The conference produced a Chicago ethics report. Here's my slant. You decide if it's ethical reporting.

Chicagoans have a fascination with ethics, or their public absence. Chicago reporters have elbowed their way into standards-and-practices discussions for years. Casey Bukro was in the room April 12; he drafted the society's 1973 code revisions. For this session, he brought business ethicists from his Ethics AdviceLine for Journalists. (SPJ has its own hotline, staffed by journalists).

Film critic Dann Gire once led Roger Ebert and other opinionated peers to draft a reviewers' code. Gire's charge here was to walk through SPJ's first attempt at ethics revisions since 1996.

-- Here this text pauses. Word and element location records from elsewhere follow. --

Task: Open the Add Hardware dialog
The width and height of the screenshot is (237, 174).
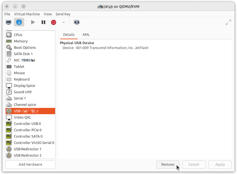Action: tap(30, 164)
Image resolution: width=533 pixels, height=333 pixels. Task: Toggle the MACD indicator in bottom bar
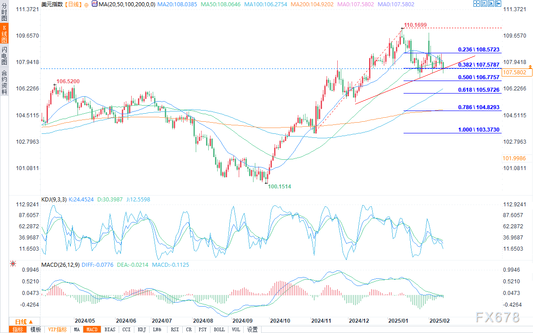click(x=92, y=329)
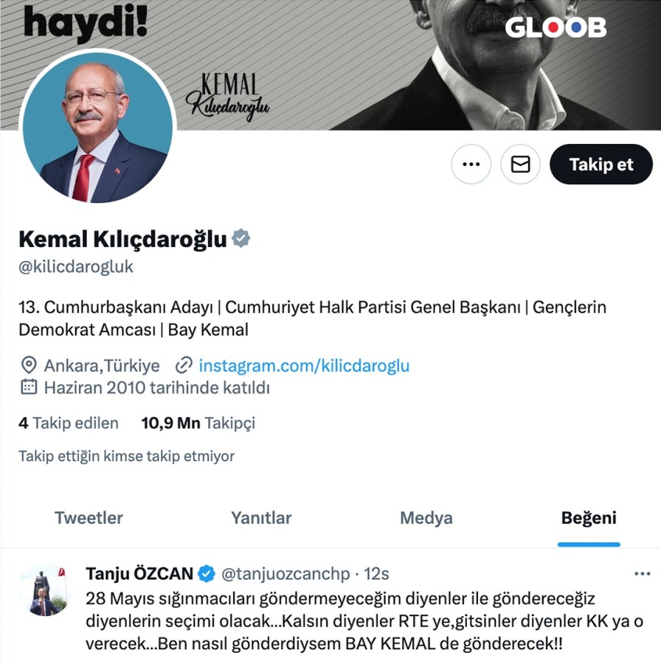The height and width of the screenshot is (664, 661).
Task: Open the large profile photo
Action: click(x=98, y=127)
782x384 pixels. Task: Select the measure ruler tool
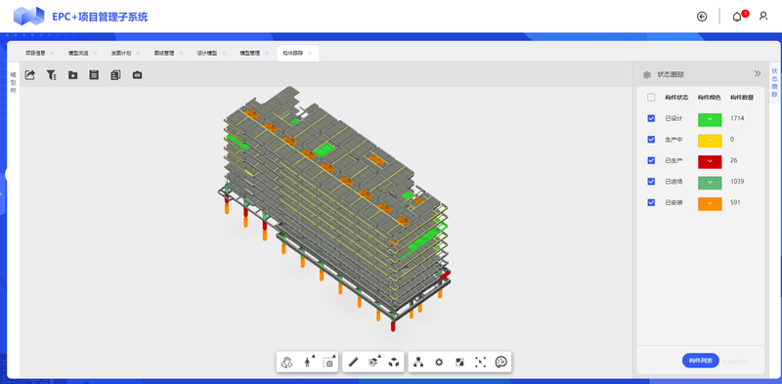point(354,363)
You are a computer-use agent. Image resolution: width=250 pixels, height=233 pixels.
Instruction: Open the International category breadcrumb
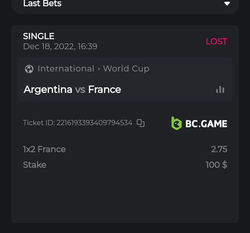pyautogui.click(x=66, y=69)
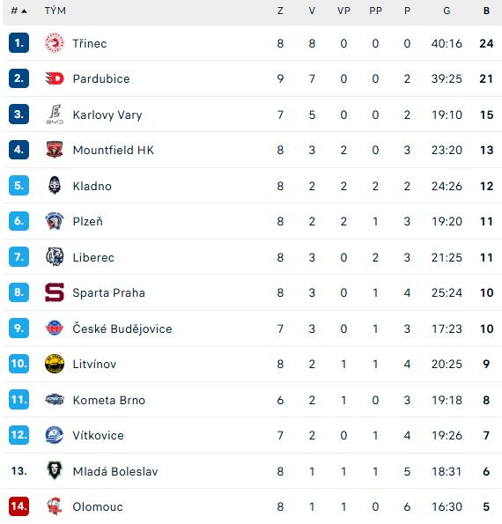Open the Plzeň team logo

click(54, 221)
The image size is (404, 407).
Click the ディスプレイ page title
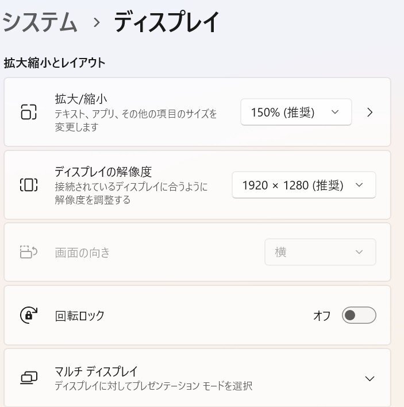click(167, 23)
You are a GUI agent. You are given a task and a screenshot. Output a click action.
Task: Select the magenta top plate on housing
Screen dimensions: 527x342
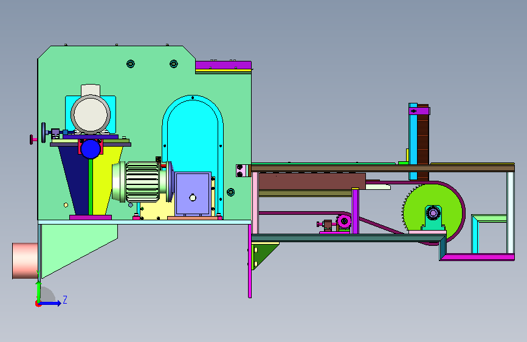tap(223, 65)
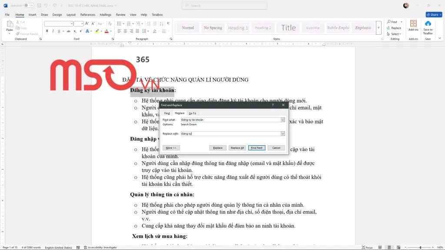Click the Save to TeraBox cloud icon

coord(428,26)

My first question; What needs changing? Gire seemed at a loss. The committee issued its draft by noting but not resolving a struggle among its 18 committee members to define the scope: "How much should we change? Shorter? Longer? More specific? More general? Keep, change or add to the guiding principles? What’s missing as we march into 2014 and beyond?"

So many questions, so few answers. Despite the lack of clarity, a subgroup emerged to address standards for digital media, and the committee called for this regional review. Journalists will vote on a final draft at SPJ's September convention in Nashville.